Much of Suffolk’s reorganization, such as the elimination of some academic programs and the loss of jobs through attrition, has been proactive and strategic; a Suffolk spokesman said the college, under new leadership since 2012, has opted to shed less-popular and competitive academic programs and refocus resources on its core offerings in business and traditional liberal arts programs.
But other changes have come uninvited and reflect deeper, systemic problems plaguing hundreds of private colleges and universities throughout the United States. Those issues have been particularly pronounced in the Northeast, where the annual cost to attend a private four-year school, usually in the $40,000-to-$50,000 range, has proven an increasingly tough sell to students and their families since the recent recession.

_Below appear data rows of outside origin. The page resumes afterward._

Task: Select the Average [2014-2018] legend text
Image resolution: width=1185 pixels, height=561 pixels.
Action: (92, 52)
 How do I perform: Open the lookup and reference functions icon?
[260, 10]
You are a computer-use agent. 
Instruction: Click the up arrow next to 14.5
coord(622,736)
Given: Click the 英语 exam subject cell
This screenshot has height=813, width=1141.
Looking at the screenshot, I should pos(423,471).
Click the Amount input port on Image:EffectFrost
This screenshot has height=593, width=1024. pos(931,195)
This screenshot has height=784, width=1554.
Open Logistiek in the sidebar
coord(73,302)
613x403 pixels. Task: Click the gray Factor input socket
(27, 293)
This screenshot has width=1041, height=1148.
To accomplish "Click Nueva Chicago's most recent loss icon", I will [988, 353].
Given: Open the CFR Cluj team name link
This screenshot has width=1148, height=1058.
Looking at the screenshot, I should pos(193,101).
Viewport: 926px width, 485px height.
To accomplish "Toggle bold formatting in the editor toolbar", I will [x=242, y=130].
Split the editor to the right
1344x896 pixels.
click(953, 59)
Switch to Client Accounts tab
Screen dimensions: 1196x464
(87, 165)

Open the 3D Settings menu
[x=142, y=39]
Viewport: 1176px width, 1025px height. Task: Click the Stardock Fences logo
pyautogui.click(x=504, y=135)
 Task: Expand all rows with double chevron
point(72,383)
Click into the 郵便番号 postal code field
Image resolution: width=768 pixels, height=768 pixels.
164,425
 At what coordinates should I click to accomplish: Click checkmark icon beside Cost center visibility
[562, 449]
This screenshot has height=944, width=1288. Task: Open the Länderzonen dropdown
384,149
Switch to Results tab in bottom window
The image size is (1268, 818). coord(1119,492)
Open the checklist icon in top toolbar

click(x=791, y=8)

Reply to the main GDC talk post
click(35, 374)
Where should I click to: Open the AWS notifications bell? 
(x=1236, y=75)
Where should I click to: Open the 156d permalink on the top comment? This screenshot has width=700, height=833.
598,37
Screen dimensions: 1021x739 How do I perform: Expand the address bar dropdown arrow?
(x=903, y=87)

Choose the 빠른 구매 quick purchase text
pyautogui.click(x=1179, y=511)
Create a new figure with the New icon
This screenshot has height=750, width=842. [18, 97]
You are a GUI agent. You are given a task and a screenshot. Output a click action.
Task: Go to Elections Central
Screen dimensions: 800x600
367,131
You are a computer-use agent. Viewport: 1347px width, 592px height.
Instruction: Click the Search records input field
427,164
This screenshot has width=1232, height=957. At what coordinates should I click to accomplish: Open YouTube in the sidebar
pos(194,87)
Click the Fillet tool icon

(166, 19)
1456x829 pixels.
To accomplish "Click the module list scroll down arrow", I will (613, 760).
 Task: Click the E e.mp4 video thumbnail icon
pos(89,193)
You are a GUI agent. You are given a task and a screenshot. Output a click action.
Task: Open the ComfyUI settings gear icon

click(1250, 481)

Many schools have responded by boosting student aid, spending heavily on marketing and out-of-state recruiting and loosening acceptance standards — none of which bodes well financially over the long term, education experts agree.
The sector’s challenges are being felt at Suffolk, which charges undergraduates roughly $46,000 per year for tuition and housing. Leading up to the current fall semester, freshman applications fell to 9,081, down 4 percent on a year-over-year basis, while transfer applications tumbled by 14 percent.
Over roughly the same span, philanthropic giving at Suffolk has fallen sharply, dropping by 52 percent in the fiscal year that ended June 30.
Suffolk countered the drop in applications by boosting its freshmen acceptances, both in number and as a percentage of applications. The college accepted 7,506, or 83 percent, of its freshman applicants for the fall semester, compared to 78 percent in 2012’s corresponding period. The college said 1,165 of those acceptances ultimately enrolled, off 6 percent year-over-year. The average SAT score among Suffolk’s first-year enrollees slipped to 1,504, versus 1,521 in the year-earlier semester.
Suffolk also is digging deeper into its own pockets to lure students to its downtown Boston campus. In fiscal 2013, Suffolk offered $77.5 million in scholarship aid to students, a 10 percent year-over-year increase that brought its total “discount rate” to around 28 percent of gross tuition and fees. The prior year, Suffolk’s discount rate was 25 percent.
The rise in institutional aid resulted in a 2 percent slide in net tuition and fee revenue, which totaled $225 million versus $229 million in 2012’s corresponding period.
Suffolk spokesman Greg Gatlin said the college is committed to recruiting and supporting students from diverse economic and geographic backgrounds and has honed efforts in recent years to target applicants with a high likelihood of graduating and landing full-time employment. He said the university's recent staffing and academic changes dovetail with Suffolk’s strategy to better invest in its core strengths.
“If we can be really focused on the things we do well, we offer better value to our students,” Gatlin said.
Suffolk’s recent cost-cutting and academic reorganization, spearheaded by President James McCarthy after his hiring last year, have more than offset its revenue declines. Last year the college lowered its operating costs to the tune of $7.7 million, a 3 percent drop.
The net result was a 24 percent increase in fiscal 2013 operating income, which totaled $14.7 million.
Add in another $15 million in investment gains and other nonoperating line items, and Suffolk’s change in net assets — essentially its bottom line — was $28.6 million last year, more than double the $11.6 million it booked in fiscal 2012.
McCarthy’s hiring and operating changes followed a turbulent span at Suffolk, which earlier this decade was on track to book losses following a rapid expansion and rise in expenditures. Those financial challenges came to a head roughly three years ago with the disclosure that McCarthy's predecessor, David Sargent, was among the highest-paid college presidents in the country.
Sargent stepped down from Suffolk in 2010 and was replaced on an interim basis by former Suffolk provost and current Mt. Ida College President Barry Brown.